(DATA TO USE begins)

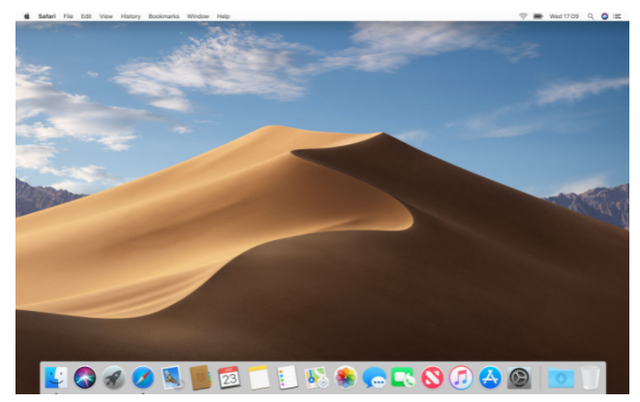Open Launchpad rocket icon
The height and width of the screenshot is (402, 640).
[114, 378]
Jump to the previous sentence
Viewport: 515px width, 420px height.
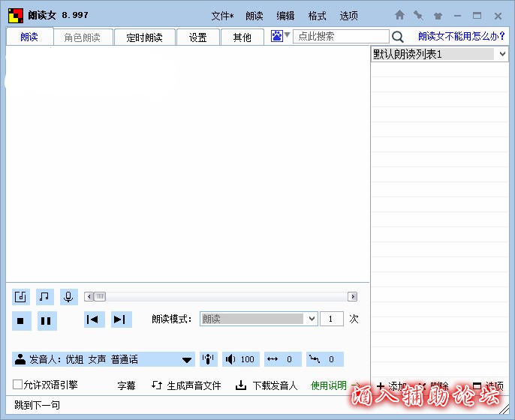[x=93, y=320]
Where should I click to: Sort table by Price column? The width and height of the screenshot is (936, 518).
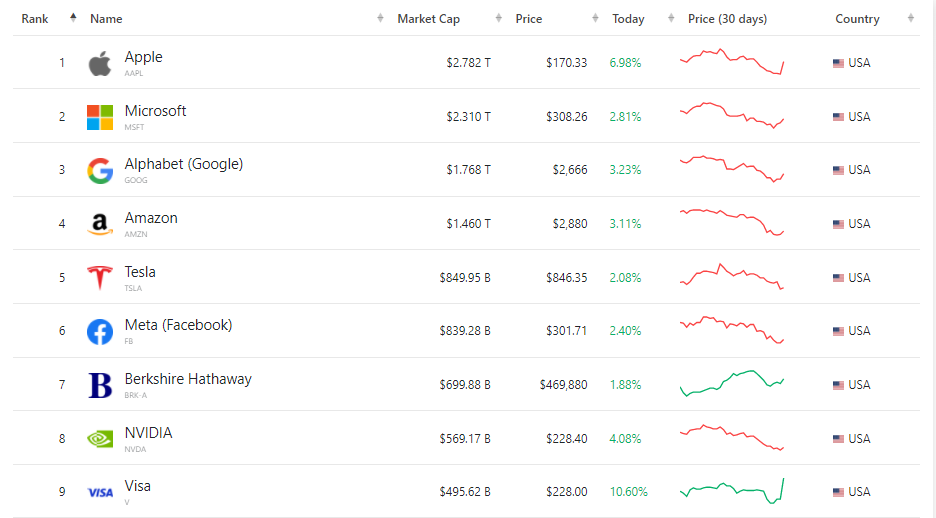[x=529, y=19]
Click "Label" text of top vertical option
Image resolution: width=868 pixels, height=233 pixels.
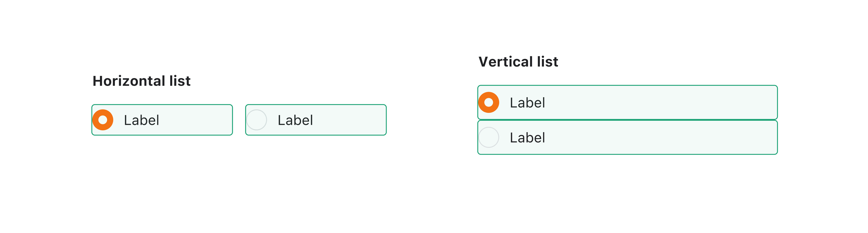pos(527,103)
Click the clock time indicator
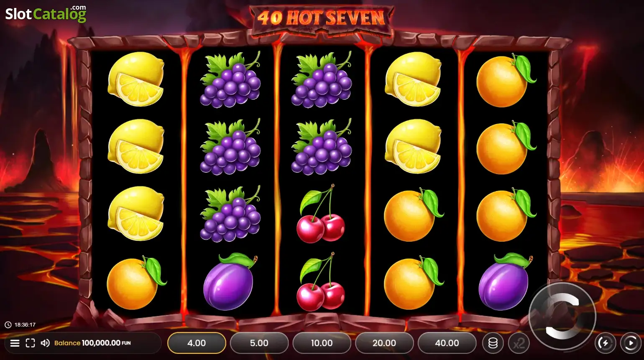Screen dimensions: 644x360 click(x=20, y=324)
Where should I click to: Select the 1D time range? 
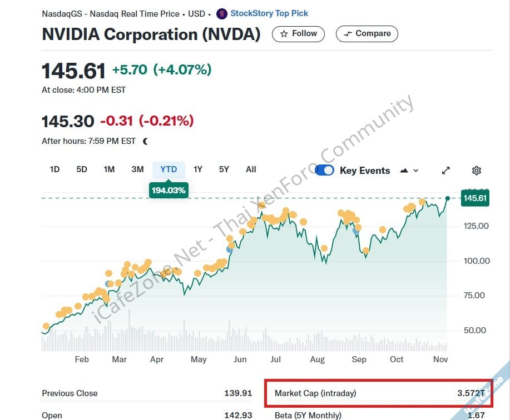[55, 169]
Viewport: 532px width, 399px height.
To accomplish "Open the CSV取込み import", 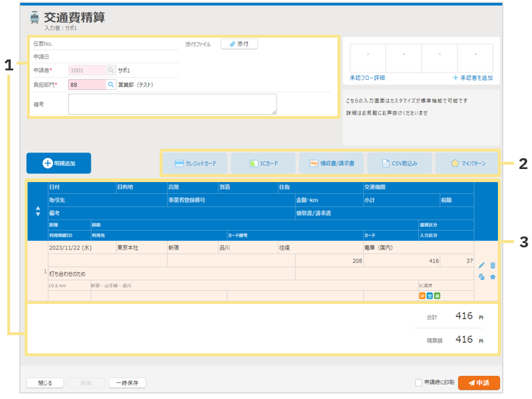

(DATA TO USE ends)

ABOUT THIS TASK: Only the lines from the one with "Viewport: 532px width, 399px height." through the final line of the entries belong in the answer, set down exactly, with both ends included and no pictures.

SOLUTION FOR THIS EXERCISE:
Viewport: 532px width, 399px height.
To accomplish "Open the CSV取込み import", 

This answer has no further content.